# Exercise 7

Due Friday July 03 2020.

Some files are provided that you need below: E7.zip. As usual, you may not write any loops in your code.

## Dog Rates Significance

One last statistics question: when we looked at Pup Inflation in Exercise 2, we drew a fit line across the data, but didn't really ask the question at hand: have the ratings given by this Twitter account been changing over time?

Revisit your dog-rates.ipynb from exercise 2 and append some more useful results. Output the p-value from the regression for the question is the slope different from zero?. Also plot a histogram of the residuals (observed values minus predicted values). [Note the question about this below.]

## CPU Temperature Regression

Let's revisit another question from the past. When we looked at CPU temperature values in Exercise 3, we made a prediction for the next temperature: could we have done better?

There was more data in my original data set. I actually collected CPU usage percent (at the moment the sample was taken), the system load (one minute average), fan speed (RPM), CPU frequency, and CPU temperature. Also, data was collected every 10 seconds: the Exercise 3 data set was subsampled down to once per minute. Surely we could have made a better CPU temperature in the next time step prediction with more data.

For this question, I have provided the data set as separate training and validation sets: sysinfo-train.csv and sysinfo-valid.csv. They should both be provided on the command line:

python3 regress_cpu.py sysinfo-train.csv sysinfo-valid.csv

Create a program regress_cpu.py based on the provided regress_cpu_hint.py. Things you need to do:

• Fill in the 'next_temp' column in the DataFrame when it's read. This should be the temperature at time t+1, which is what we want to predict. Hint.
• Create a scikit-learn linear regression model and fit it to the training data. Hint, also do not fit an intercept (since there's nowhere to put it in the Kalman filter, as we have used it).
• Update the transition matrix for the Kalman filter to actually use the new-and-improved predictions for temperature.

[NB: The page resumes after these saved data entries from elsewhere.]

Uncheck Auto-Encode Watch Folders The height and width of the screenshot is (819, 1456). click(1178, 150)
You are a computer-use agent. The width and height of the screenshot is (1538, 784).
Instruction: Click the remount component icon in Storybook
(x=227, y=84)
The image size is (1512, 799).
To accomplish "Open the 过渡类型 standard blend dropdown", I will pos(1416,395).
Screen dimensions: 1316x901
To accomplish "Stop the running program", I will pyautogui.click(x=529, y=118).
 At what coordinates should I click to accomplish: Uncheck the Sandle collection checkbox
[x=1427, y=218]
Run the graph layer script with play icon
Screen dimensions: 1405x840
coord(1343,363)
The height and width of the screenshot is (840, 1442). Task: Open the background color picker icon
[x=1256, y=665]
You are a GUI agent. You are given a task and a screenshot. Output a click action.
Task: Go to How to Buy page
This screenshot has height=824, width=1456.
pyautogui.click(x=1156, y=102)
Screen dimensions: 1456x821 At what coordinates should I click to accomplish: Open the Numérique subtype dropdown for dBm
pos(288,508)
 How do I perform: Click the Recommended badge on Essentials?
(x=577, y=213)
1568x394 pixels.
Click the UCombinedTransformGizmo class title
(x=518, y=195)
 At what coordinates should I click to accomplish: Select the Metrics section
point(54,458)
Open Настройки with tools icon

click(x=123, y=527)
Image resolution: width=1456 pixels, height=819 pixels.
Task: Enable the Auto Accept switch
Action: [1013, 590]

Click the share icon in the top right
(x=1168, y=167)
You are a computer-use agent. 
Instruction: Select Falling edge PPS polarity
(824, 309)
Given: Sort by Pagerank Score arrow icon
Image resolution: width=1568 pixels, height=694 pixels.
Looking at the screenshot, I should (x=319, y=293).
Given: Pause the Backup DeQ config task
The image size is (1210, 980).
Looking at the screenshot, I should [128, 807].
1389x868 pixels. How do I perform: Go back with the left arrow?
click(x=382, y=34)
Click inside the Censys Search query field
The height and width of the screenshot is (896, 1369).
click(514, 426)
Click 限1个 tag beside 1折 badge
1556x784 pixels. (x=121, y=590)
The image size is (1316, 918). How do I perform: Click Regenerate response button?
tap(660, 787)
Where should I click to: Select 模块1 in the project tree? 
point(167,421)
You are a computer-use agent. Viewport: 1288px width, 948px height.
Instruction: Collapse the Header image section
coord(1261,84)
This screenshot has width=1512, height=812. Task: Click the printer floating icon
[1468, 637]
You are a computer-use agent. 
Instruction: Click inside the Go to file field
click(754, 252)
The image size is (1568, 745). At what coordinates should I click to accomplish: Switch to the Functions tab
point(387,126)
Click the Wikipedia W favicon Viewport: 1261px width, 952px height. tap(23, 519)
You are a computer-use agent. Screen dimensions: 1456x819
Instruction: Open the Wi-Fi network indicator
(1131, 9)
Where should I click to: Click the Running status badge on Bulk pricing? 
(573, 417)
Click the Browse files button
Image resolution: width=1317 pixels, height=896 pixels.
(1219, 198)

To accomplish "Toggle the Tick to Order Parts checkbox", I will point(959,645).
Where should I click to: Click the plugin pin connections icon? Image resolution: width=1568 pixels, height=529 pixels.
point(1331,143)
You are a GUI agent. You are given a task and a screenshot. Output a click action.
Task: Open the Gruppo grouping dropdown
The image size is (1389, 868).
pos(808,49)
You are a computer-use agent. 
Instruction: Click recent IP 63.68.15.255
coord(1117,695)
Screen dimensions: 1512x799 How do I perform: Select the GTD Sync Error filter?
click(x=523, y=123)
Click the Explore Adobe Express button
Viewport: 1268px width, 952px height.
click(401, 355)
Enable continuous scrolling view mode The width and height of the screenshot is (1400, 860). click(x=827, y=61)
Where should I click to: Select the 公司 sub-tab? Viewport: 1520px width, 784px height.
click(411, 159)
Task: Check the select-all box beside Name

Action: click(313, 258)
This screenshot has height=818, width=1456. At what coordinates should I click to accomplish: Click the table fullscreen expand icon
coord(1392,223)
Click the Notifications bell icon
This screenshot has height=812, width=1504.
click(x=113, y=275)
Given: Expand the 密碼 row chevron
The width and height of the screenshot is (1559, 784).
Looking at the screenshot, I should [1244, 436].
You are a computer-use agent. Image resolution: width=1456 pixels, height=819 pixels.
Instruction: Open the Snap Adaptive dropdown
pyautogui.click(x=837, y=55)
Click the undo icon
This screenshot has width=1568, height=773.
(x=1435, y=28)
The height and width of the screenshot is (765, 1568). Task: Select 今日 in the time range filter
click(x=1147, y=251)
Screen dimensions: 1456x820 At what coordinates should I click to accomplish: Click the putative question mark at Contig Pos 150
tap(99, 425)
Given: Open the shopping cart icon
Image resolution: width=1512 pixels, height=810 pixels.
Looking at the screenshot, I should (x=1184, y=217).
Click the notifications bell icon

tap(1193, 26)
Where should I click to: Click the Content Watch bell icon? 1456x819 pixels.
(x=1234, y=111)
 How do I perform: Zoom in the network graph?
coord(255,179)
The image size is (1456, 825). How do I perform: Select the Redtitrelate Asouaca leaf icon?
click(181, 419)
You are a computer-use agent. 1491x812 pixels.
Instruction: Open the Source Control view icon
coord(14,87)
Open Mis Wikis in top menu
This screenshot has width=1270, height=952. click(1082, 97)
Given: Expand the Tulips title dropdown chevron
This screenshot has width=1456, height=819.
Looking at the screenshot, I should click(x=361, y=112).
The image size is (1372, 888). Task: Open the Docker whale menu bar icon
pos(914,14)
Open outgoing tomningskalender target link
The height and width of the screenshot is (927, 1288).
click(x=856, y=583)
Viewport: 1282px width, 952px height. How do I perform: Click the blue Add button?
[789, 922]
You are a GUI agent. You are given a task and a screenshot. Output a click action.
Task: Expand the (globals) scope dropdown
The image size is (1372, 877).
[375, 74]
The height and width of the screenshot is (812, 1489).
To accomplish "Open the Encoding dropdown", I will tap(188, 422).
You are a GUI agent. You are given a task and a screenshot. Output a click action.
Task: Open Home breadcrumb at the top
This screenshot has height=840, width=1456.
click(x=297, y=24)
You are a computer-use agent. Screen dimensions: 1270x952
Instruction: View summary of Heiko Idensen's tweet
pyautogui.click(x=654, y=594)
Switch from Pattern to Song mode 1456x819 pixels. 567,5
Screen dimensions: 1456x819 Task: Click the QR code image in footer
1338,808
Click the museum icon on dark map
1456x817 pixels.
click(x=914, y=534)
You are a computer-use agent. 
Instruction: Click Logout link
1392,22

Have a look at the output and note the questions below. When you submit, the output should be the one line from the output_regression function provided in the hint.

## Colour Words

With previous classes, I have collected data mapping colours (specifically RGB colours you saw on-screen) to colour words. When creating the experiment, I gave options for the English basic colour terms.

The result has been a nice data set: almost 4000 data points that we can try to learn with. It is included this week as colour-data.csv.

Let's actually use it for its intended purpose: training a classifier.

Create a program colour_bayes.py. You should take the name of the CSV file on the command line: the provided colour_bayes_hint.py does this and contains some code to nicely visualize the output.

Start by getting the data: read the CSV with Pandas. Extract the X values (the R, G, B columns) into a NumPy array and normalize them to the 01 range (by dividing by 255: the tools we use will be looking for RGB values 01). Also extract the colour words as y values.

Partition your data into training and validation sets using train_test_split.

Now we're ready to actually do something: create a naïve Bayes classifier and train it. Use the default priors for the model: they are set from the frequency in the input, which seems as sensible as anything else.

Have a look at the accuracy score on the validation data to see how you did. Print the accuracy score for this model.

The score doesn't tell much of a story: call plot_predictions from the hint to see a plot of colours (left) and predicted colour categories (right).

## Colour Words and Colour Distances

The naïve Bayes approach implicitly assumes that distances in the input space make sense: distances between training X and new colour values are assumed to be comparable. That wasn't a great assumption: distances between colours in RGB colour space aren't especially useful.

Possibly our inputs are wrong: the LAB colour space is much more perceptually uniform. Let's convert the RGB colours we have been working with to LAB colours, and train on that. The skimage.color module has a function for the conversion we need. (You may have to install scikit-image, depending on your original setup).

We can create a pipeline model where the first step is a transformer that converts from RGB to LAB, and the second is a Gaussian classifier, exactly as before.

There is no built-in transformer that does the colour space conversion, but if you write a function that converts your X to LAB colours, you can create a FunctionTransformer to do the work.

The skimage.color functions assume you have a 2D image of pixel colors: you will have to a little NumPy reshaping in your function to make it all work. Reshape the array of colours to an image $$1\times n$$ (which is a .reshape(1,-1,3)), convert to LAB, and then reshape back to an array of colour values (.reshape(-1,3)).

Have a look at the accuracy value for this model as well. When finished, your colour_bayes.py should print two lines: the first and second accuracy score. Please do not have a plt.show() in your code when you submit: it makes marking a pain.

## Questions

Answer these questions in a file answers.txt.

1. Looking at your dog-rates.ipynb, do you think the residual are close-enough to being normal to look at the OLS p-value? Can you reasonably conclude that the ratings are increasing?
2. Do you think that the new better prediction is letting the Kalman filter do a better job capturing the true signal in the noise?

## Submitting

Submit your files through CourSys for Exercise 7.

Updated Wed June 10 2020, 14:13 by ggbaker.